Or, le CFC a créé un nouveau type de contrat couvrant les copies numériques internes (au sein des entreprises), soit pour des copies faites en dehors des panoramas de presse numérique sur intranet ou sur extranet, objet de  deux autres contrats qu’il propose aussi : conclure donc un tel contrat, pour copies numériques internes,  pour couvrir les copies de la revue Documentaliste remises à vos collègues, une solution ? Eh bien non, car l’ADBS n’a pas donné un mandat exprès pour ceci au CFC. Le CFC ne peut donner d’autorisation que pour les publications dont il détient un mandat des éditeurs. Il ne vous reste plus qu’à demander à l’ADBS une autorisation expresse (qui pourrait  être accordée gratuitement, qui sait ?) et à garder soigneusement une trace de l’autorisation donnée.

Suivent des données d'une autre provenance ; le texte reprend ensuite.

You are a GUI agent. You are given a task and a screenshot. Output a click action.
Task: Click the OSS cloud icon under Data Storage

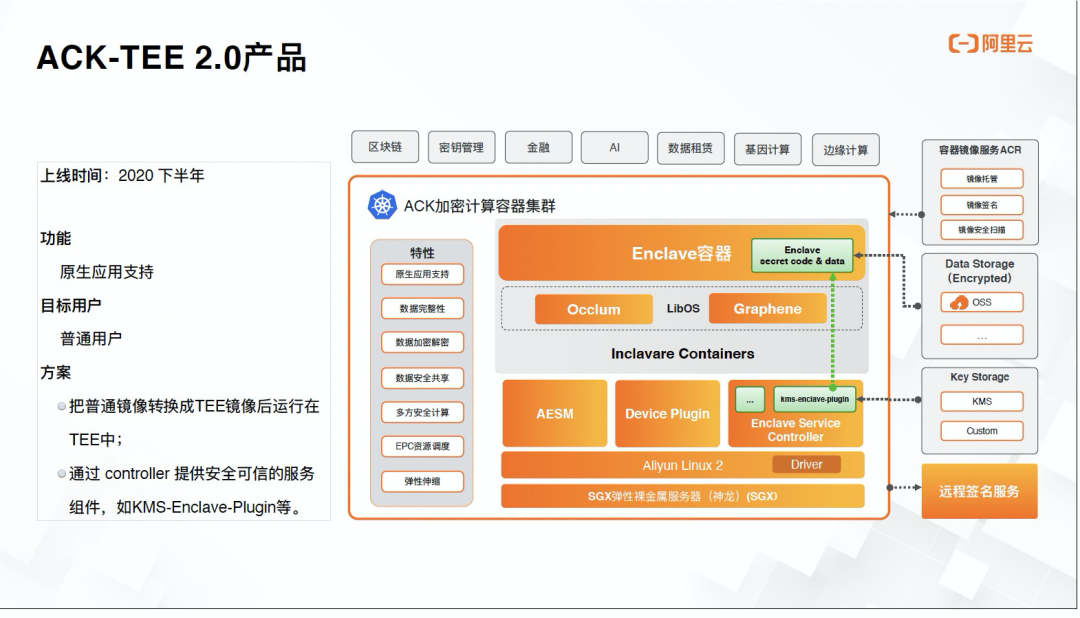[959, 301]
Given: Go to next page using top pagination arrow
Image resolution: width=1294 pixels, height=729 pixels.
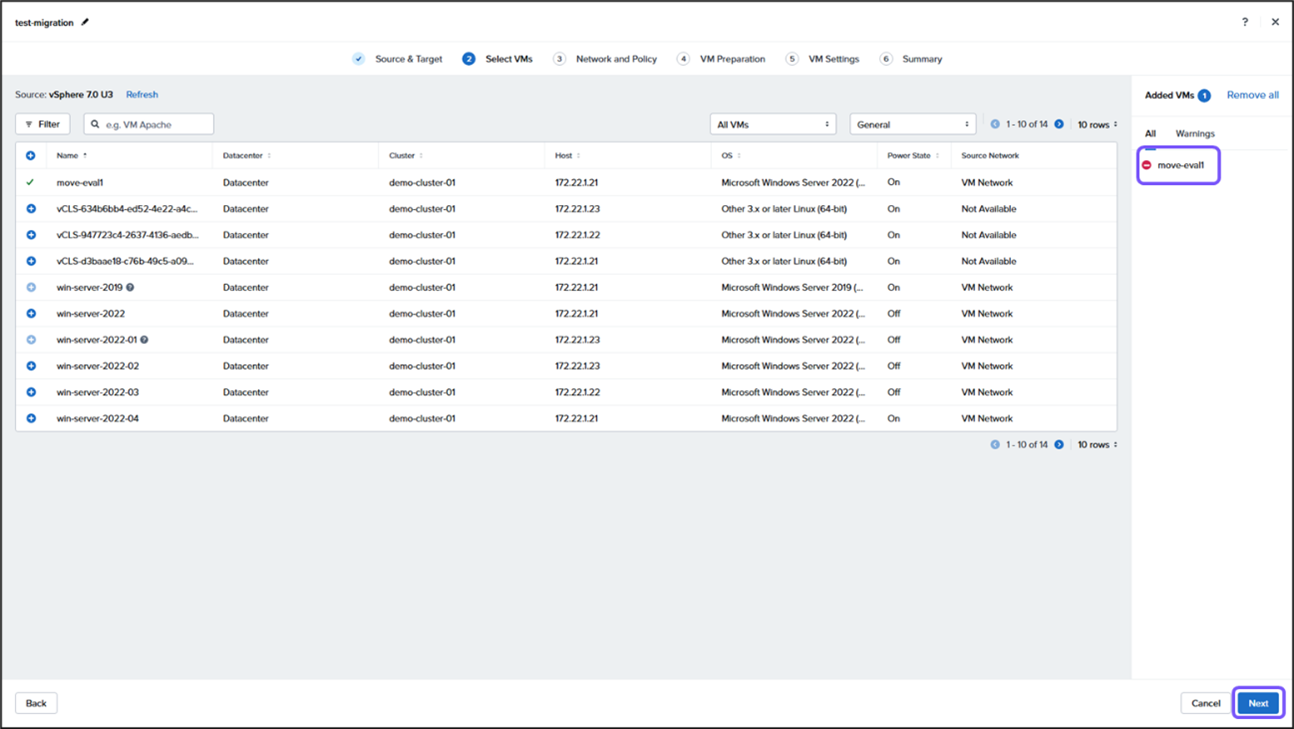Looking at the screenshot, I should 1059,125.
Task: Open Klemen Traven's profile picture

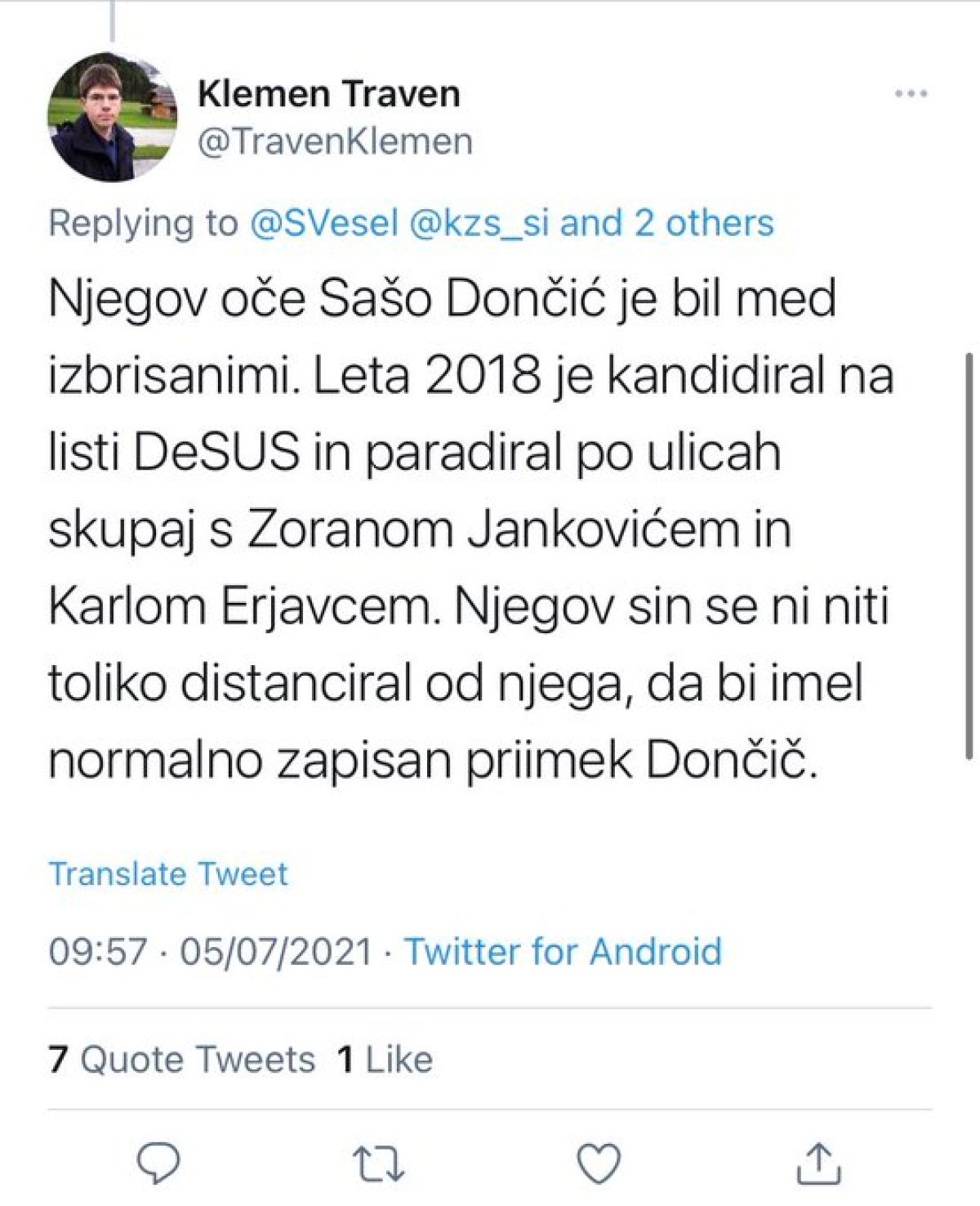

Que dire alors ? S’il s’agit d’un usage très ponctuel : un article de temps à autres,  à deux ou trois collègues, lié à une préoccupation commune du moment ? Je serais d’avis de fermer les yeux. Le préjudice serait davantage établi si vous numérisiez plusieurs articles de la revue et que vous les envoyiez à une dizaine de personnes et cela systématiquement pour tous les numéros. Il serait fâcheux, reconnaissez-le (pour l’éditeur que nous sommes, l’accès gratuit en deçà des 2 ans n’étant pas envisageable aujourd’hui), de ne pas négocier pour obtenir des droits pour un accès numérique collectif répondant à vos besoins. En d’autres temps, vous auriez (peut-être) accepté de payer des abonnements pour plusieurs exemplaires papier. Mais oui, cela a existé !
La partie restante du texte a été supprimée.